TASK GOAL.
From the first line of the entries below to the line with "[QOTD: Are you", give each line again exactly.

● ● ●

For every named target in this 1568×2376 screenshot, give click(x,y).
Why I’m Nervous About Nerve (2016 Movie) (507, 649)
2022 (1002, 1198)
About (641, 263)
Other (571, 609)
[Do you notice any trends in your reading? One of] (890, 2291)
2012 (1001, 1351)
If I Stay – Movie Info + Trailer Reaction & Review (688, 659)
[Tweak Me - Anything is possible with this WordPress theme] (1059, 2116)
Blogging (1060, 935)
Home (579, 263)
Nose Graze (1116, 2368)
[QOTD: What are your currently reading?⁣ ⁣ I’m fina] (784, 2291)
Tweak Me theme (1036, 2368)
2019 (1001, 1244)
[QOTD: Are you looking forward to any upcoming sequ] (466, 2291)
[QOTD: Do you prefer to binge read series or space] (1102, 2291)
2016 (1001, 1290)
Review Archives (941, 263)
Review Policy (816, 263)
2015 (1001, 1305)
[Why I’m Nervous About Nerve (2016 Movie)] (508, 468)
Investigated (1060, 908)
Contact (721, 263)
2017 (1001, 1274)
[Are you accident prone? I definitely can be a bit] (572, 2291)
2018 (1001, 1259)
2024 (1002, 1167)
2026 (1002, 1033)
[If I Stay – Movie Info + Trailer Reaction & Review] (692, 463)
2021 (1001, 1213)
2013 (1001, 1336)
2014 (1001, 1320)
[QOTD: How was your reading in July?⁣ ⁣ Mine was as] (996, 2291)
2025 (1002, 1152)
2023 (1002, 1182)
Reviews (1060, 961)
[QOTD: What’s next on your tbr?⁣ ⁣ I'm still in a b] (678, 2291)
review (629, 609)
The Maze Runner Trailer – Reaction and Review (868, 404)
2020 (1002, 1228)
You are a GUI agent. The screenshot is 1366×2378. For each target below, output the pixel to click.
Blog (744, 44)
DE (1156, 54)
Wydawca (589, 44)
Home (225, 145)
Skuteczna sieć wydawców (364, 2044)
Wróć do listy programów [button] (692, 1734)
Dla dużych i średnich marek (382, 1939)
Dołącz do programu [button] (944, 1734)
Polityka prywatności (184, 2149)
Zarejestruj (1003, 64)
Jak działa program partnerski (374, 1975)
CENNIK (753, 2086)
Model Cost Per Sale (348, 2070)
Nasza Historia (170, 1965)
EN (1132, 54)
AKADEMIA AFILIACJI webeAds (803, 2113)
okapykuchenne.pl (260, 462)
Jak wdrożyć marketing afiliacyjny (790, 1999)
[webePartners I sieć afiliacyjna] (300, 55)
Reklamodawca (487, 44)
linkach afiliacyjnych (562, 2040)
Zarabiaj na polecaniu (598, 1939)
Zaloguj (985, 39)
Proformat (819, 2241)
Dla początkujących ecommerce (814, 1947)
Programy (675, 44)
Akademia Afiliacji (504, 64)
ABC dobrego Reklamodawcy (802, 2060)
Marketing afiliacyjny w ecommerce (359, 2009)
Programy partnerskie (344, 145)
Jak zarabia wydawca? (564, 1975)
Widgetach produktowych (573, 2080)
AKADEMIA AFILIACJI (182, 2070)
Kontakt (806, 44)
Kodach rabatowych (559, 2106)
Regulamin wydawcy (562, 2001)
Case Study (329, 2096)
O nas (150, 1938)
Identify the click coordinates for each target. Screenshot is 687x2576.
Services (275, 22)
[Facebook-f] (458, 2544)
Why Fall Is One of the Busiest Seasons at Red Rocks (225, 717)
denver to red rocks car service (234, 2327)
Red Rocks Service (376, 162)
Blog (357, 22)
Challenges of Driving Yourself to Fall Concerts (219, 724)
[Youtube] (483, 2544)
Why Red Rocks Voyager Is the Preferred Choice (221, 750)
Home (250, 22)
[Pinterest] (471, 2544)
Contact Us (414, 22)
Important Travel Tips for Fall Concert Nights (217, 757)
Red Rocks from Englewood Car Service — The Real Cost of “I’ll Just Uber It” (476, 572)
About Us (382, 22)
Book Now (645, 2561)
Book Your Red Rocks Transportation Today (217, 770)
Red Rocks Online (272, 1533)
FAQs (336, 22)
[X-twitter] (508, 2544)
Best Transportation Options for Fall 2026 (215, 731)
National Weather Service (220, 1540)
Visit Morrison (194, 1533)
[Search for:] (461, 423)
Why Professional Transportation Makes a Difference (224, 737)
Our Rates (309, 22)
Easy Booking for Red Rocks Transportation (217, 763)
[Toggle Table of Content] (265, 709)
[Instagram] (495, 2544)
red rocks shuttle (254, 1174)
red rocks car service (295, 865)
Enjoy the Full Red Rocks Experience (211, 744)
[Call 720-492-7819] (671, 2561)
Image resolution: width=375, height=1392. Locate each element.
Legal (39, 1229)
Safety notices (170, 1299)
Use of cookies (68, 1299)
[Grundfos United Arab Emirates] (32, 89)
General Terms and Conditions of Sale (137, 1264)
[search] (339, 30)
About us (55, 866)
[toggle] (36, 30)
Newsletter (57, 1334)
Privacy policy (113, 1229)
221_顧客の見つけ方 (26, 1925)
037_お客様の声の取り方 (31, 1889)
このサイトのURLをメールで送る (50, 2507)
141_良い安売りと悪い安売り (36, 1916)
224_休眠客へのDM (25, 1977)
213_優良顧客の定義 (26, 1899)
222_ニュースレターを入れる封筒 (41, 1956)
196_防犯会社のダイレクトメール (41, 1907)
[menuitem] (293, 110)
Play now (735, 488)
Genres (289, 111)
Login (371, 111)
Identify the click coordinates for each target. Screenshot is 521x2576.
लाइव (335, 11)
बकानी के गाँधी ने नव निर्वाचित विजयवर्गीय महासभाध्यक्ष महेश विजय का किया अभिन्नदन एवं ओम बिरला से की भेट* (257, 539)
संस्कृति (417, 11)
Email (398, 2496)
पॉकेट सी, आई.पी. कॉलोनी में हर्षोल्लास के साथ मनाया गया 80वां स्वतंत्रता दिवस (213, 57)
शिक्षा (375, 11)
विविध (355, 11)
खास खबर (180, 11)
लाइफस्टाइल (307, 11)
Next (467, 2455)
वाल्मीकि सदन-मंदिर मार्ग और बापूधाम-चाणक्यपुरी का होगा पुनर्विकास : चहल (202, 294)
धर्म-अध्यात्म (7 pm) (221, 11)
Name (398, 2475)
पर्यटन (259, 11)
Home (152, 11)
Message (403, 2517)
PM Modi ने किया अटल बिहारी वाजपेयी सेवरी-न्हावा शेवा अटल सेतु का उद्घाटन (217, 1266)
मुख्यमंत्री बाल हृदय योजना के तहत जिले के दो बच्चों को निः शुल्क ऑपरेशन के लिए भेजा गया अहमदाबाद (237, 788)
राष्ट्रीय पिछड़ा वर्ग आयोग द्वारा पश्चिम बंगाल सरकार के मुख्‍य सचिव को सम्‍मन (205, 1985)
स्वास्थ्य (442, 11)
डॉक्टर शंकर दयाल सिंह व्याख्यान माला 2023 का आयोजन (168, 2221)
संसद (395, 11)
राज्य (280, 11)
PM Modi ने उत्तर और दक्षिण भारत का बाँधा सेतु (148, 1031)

● ● ●

RESULT OF THE EXERCISE.
For every named target in this 1568×2376 screenshot, give click(x,y).
Why I’m Nervous About Nerve (2016 Movie) (507, 649)
2022 (1002, 1198)
About (641, 263)
Other (571, 609)
[Do you notice any trends in your reading? One of] (890, 2291)
2012 (1001, 1351)
If I Stay – Movie Info + Trailer Reaction & Review (688, 659)
[Tweak Me - Anything is possible with this WordPress theme] (1059, 2116)
Blogging (1060, 935)
Home (579, 263)
Nose Graze (1116, 2368)
[QOTD: What are your currently reading?⁣ ⁣ I’m fina] (784, 2291)
Tweak Me theme (1036, 2368)
2019 (1001, 1244)
[QOTD: Are you looking forward to any upcoming sequ] (466, 2291)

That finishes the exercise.